Cristina S. Méndez (she/ella) is a Chicana educator, scholar, and poet. Her research focuses on the lived experiences and sense-making of Maya Mam women lideresas who organize for the vitality of their language, culture, and their communities across the United States, México, and Guatemala. Through her research and other collaborations, Cristina is committed to centering Indigenous, feminist, and decolonial epistemologies and methodologies. Cristina also engages in collaborative research with Mam community members on designing pedagogical resources for language reclamation, accessible at mamclass.com. She examines how revitalization movements offer the potential for coalition-building and pedagogical innovations for a decolonial future. As a transdisciplinary scholar, her work traverses Indigenous, Latinx, language, and feminist studies.

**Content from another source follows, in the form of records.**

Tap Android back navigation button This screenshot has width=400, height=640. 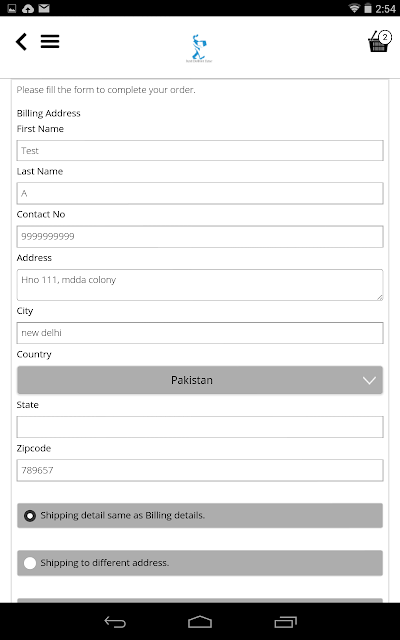pyautogui.click(x=115, y=622)
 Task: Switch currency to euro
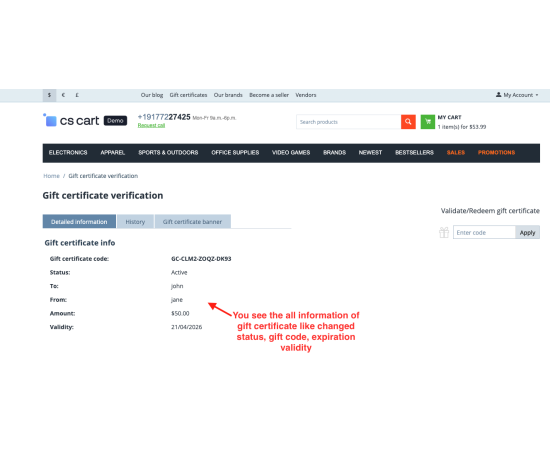tap(63, 95)
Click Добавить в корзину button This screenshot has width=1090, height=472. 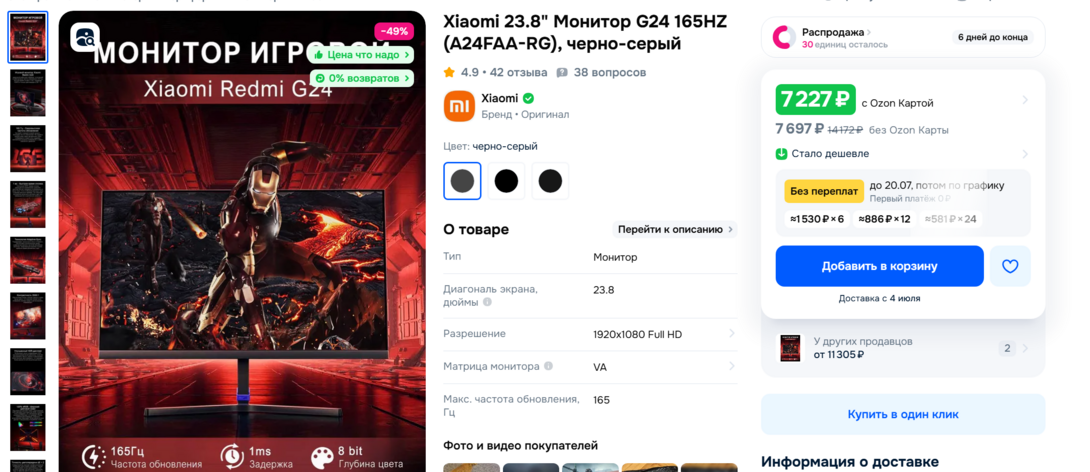pos(879,266)
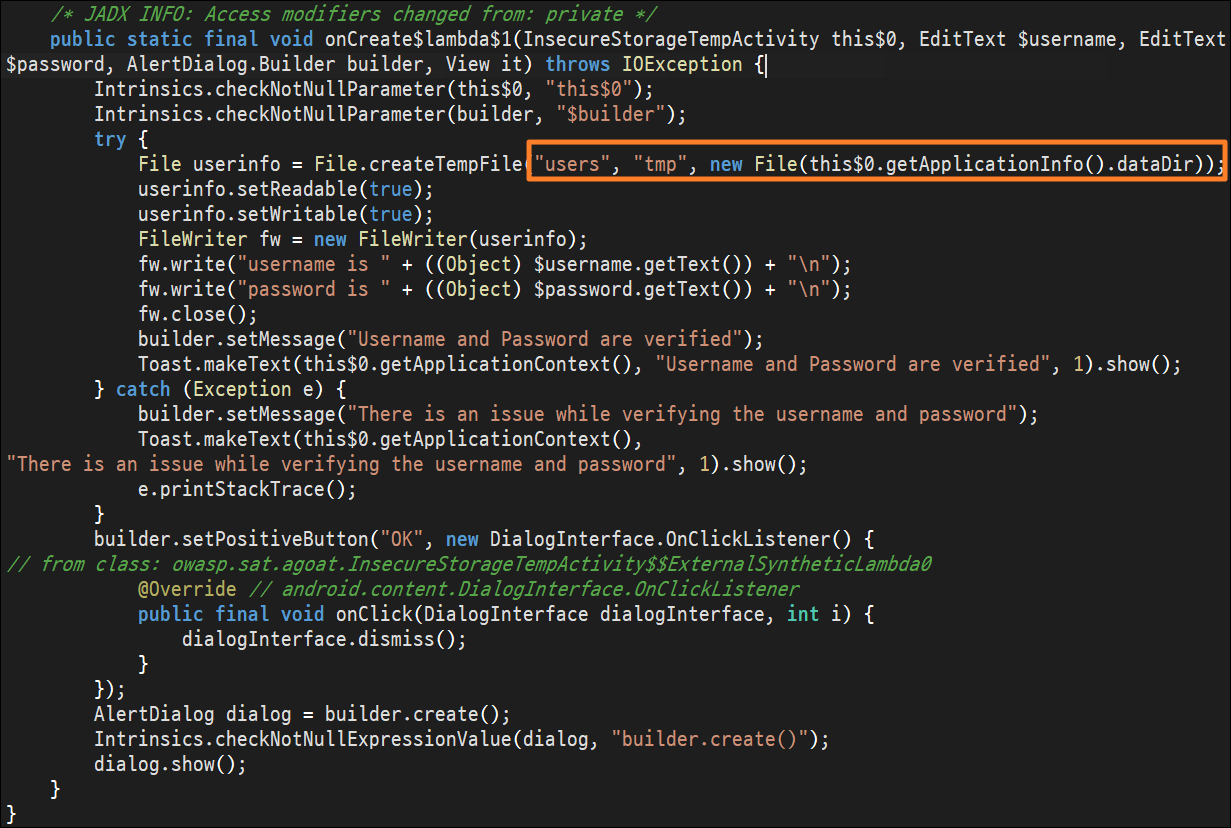Click the builder.create() assignment line
The image size is (1231, 828).
click(x=302, y=714)
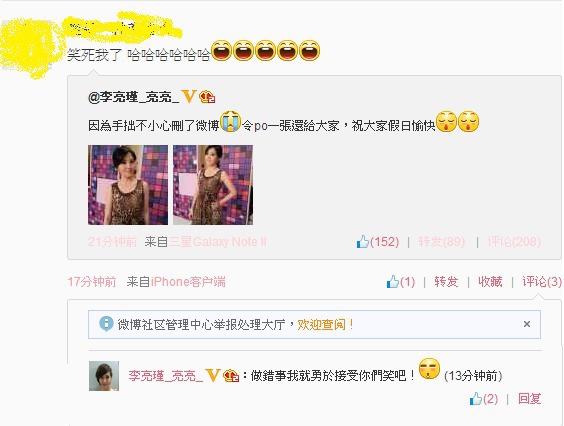Open 评论(208) on the quoted post
Viewport: 564px width, 426px height.
[x=514, y=241]
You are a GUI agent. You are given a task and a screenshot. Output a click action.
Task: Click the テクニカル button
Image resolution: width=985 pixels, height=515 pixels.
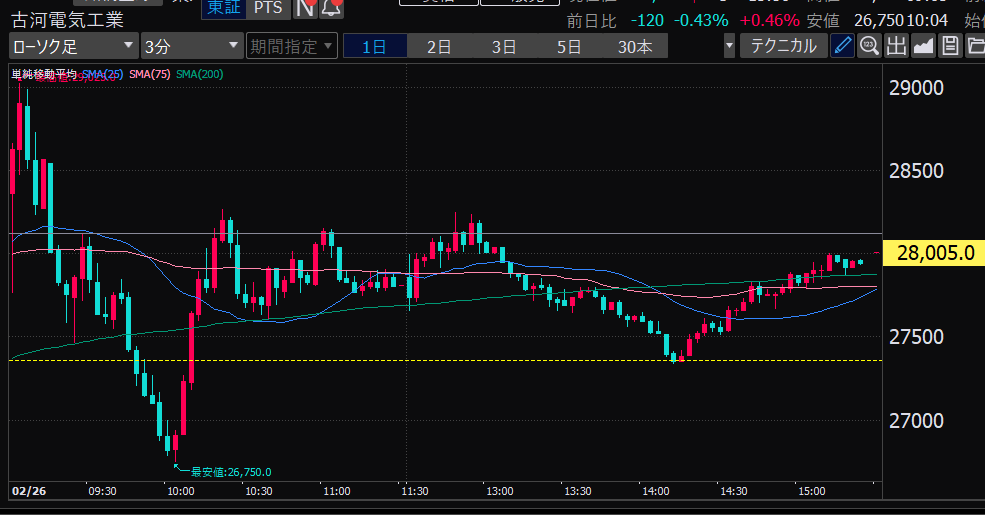tap(782, 45)
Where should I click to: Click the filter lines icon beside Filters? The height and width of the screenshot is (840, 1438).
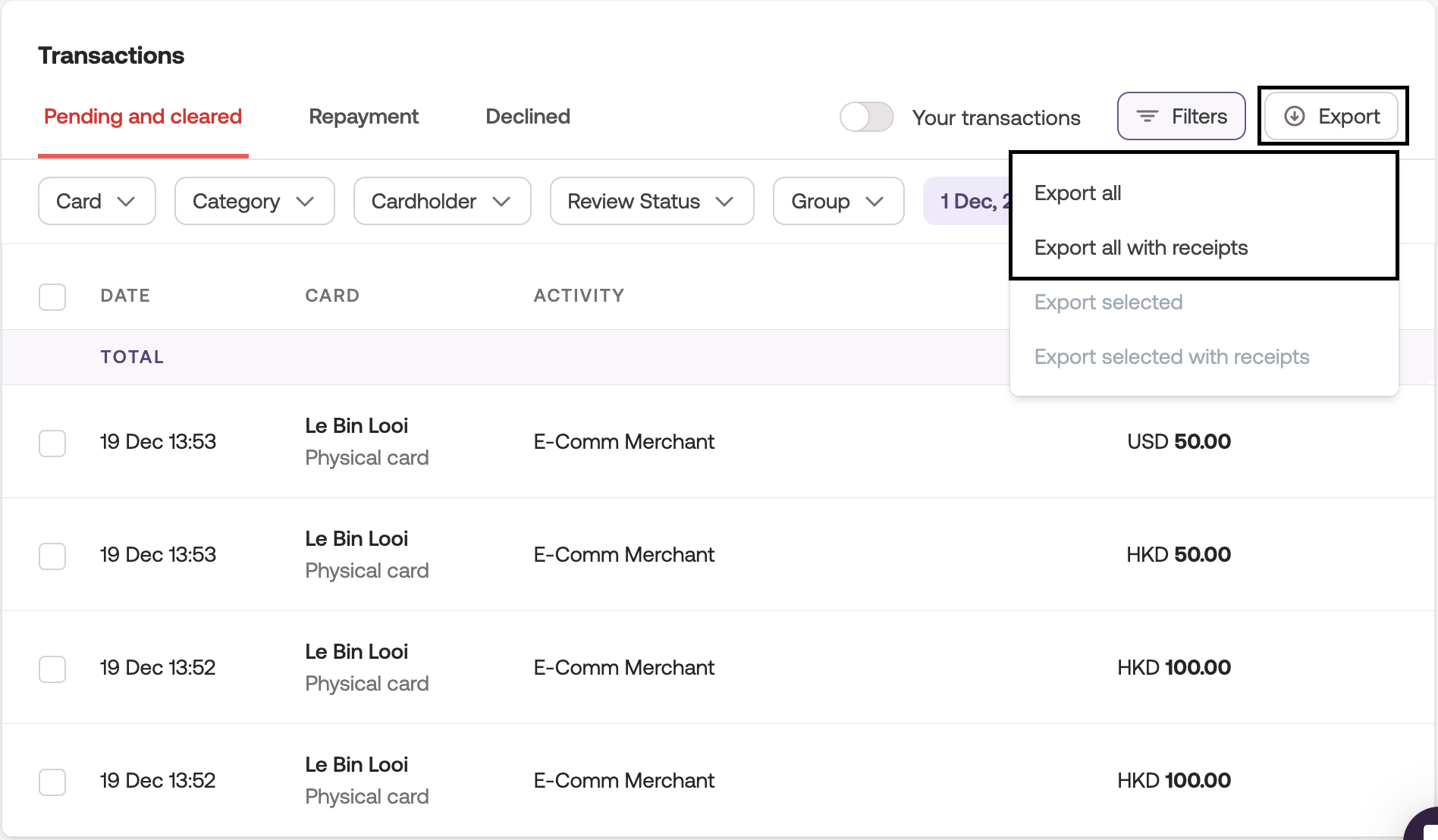click(1147, 116)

Formerly, Cristina was a proud elementary school teacher and worked as an preschool aide across California’s Central Valley and Bay Area regions. She received her B.A. in Rhetoric with honors and a minor in Education from UC Berkeley and her M.A. in Urban Education from Loyola Marymount University.

She is currently an American Education Research Association (AERA) Minority Dissertation Fellow (2024-2025). She is also a Cultivating New Voices Among Scholars of Color Fellow with the National Council for Teachers of Education (NCTE) (2024-2026) and a Graduate Affiliate with the Center for Latin American & Caribbean Studies at UC Berkeley.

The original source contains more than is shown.